On April 4, 2014, the Internal Revenue Service released IRS Notice 2014-19, which provides additional guidance on recognition of same-sex spouses in qualified retirement plans.

The Notice is good news for the benefits community because it provides further guidance and implementing changes and affirms that plans are not required to apply the U.S. Supreme Court's decision in U.S. v. Windsor* on a retroactive basis. However, the Notice provides that plans with terms that are inconsistent with the Windsor decision generally must be amended appropriately by December 31, 2014.

The IRS previously issued guidance on the effect of the Windsor decision last year in Rev. Rul. 2013-17, which provided that, for federal tax purposes, the terms “spouse,” “husband and wife,” “husband,” and “wife” include an individual married to a person of the same sex if the individuals are lawfully married under state law.
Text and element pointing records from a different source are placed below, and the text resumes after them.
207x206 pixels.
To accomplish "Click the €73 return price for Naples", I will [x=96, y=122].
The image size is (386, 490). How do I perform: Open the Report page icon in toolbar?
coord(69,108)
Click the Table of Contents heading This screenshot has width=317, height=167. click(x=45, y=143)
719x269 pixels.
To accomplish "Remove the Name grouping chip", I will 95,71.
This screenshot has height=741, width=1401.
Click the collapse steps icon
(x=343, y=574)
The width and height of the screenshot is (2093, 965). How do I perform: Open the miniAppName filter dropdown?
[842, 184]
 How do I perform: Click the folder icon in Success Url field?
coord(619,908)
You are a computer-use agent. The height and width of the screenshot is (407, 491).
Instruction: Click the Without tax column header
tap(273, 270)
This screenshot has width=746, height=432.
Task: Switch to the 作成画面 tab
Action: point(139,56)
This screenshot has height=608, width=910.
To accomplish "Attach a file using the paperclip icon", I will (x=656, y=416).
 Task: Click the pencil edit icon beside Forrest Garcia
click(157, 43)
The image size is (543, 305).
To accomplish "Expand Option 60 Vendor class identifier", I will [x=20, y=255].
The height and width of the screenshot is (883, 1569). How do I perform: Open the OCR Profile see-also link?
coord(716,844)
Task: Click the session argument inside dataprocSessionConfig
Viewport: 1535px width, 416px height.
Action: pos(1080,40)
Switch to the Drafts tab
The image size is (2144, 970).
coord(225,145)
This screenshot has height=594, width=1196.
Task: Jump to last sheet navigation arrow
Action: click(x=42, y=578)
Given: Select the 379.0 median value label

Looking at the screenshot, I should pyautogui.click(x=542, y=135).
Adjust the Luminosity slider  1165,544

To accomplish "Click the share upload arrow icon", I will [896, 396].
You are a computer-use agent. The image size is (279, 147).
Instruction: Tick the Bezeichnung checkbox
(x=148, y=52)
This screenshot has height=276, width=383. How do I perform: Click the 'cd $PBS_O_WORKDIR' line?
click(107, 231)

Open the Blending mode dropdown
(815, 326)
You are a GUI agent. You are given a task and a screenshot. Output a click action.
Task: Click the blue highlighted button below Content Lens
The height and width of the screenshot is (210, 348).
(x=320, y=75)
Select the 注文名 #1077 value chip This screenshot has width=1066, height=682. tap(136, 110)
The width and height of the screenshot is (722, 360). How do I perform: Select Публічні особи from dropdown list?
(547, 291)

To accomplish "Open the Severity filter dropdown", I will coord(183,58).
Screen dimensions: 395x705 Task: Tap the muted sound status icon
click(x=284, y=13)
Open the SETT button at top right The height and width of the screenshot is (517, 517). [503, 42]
More than 200 code provisions and treasury regulations relating to the internal revenue laws include the terms “spouse,” “marriage” (and derivatives thereof, such as “marries” and “married”), “husband and wife,” “husband,” and “wife.”

IRS Notice 2014-19 only applies to qualified retirement plans. However, non-qualified plans, employment, change in control, severance agreements, and stock incentive plans and award agreements often include the term “spouse” or a similar reference. Therefore, companies may need to amend some of these.

Notice 2014-19 requires that plans apply Windsor as of June 26, 2013 (the date of the decision) and apply the “state of celebration” approach as of September 16, 2013 (the effective date of Revenue Ruling 2013-17). A plan that does not recognize same-sex marriages prior to those dates will not incur a penalty or risk plan disqualification.